QUESTION: My question for the Secretary and Deputy Secretary. Would the United States like Australia to play a more
frontline role in Iraq, particularly with regard to embedding troops with Iraqis and training Iraqi troops? And has
there been any disappointment at Australia's unwillingness to embed troops with the Iraqis?
SECRETARY RICE: I -- oh, I'm sorry, let me speak to the political side of this.
DEPUTY DEFENSE SECRETARY ENGLAND: Go ahead, please.
SECRETARY RICE: I'm sorry, I shouldn't have stepped on my colleague here. (Laughter.)
Look, I will let Gordon speak to the military side of this. But there really hasn't been any stronger supporter and ally
in this than Australia. And I would never ever use the word "disappointment" in the same line with Australia. This is a
country that not only in Iraq, not only in Afghanistan, not only in tsunami relief, not only in support for all that
we're doing in the Asia Pacific, but also in taking really primary responsibility in places like the Solomon Islands,
Fiji, East Timor, has put its resources and its assets at the disposal of peace and security in the region and in the
spread of freedom. And I just can't think of a better friend and a better ally.
DEPUTY DEFENSE SECRETARY ENGLAND: Earlier today -- I'll just add to what the Secretary said. She was very eloquent in
that relationship. But I commented this morning when we signed the MOU that Australia and ourselves, we stand shoulder
to shoulder, we have for a long time. Our combat troops do that today in different places around the world. They're
marvelous, marvelous partners. We are talking about embedding. We do embed our military with combat troops, brigade
combat teams. That said, the Australians have trained a lot of Iraqi army and police and they've done a marvelous job
with that. And they actually embed in logistics and a lot of other areas with us.
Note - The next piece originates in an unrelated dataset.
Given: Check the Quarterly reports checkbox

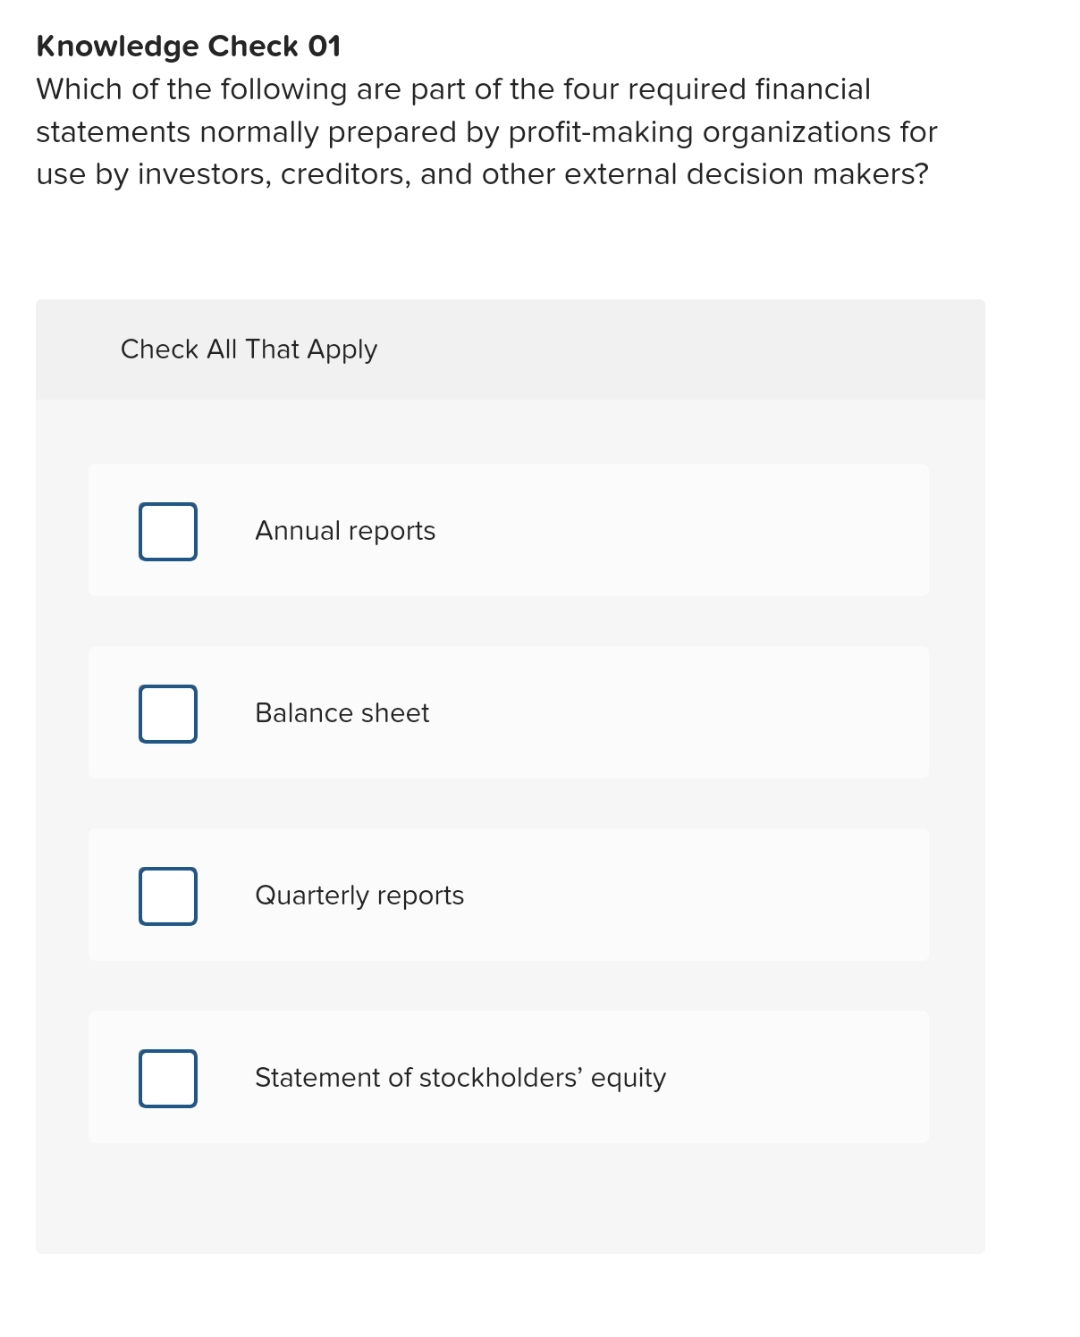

So I would tell you we are delighted with the performance of our allies from Australia and, as the Secretary said, it's
very few people we have that actually stand that tall with us every single day, so we're just proud of what they do
every day with us. And we have no complaints whatsoever. We're just proud of what they do with us.
DEFENSE MINISTER NELSON: And just to reinforce that so everybody is clear about it, Australian troops have been embedded
and have been training very successfully Iraqis in central southern Iraq. In fact, the Second Division, almost 2,000 of
whom we have trained, have performed extremely well. We've got a battle group of just over 500 based at Tallil providing
overwatch into two provinces, Dhi Qar and Al Muthanna. We're also providing training at the basic training center. We've
also got people in counterinsurgency training at Taji north of Baghdad. And in terms of embedding, we are certainly
prepared and have already been doing embedded training. But what Australia is not disposed to do is to embed our
soldiers in combat units. Thank you.
SECRETARY RICE: Thank you. Thank you very much.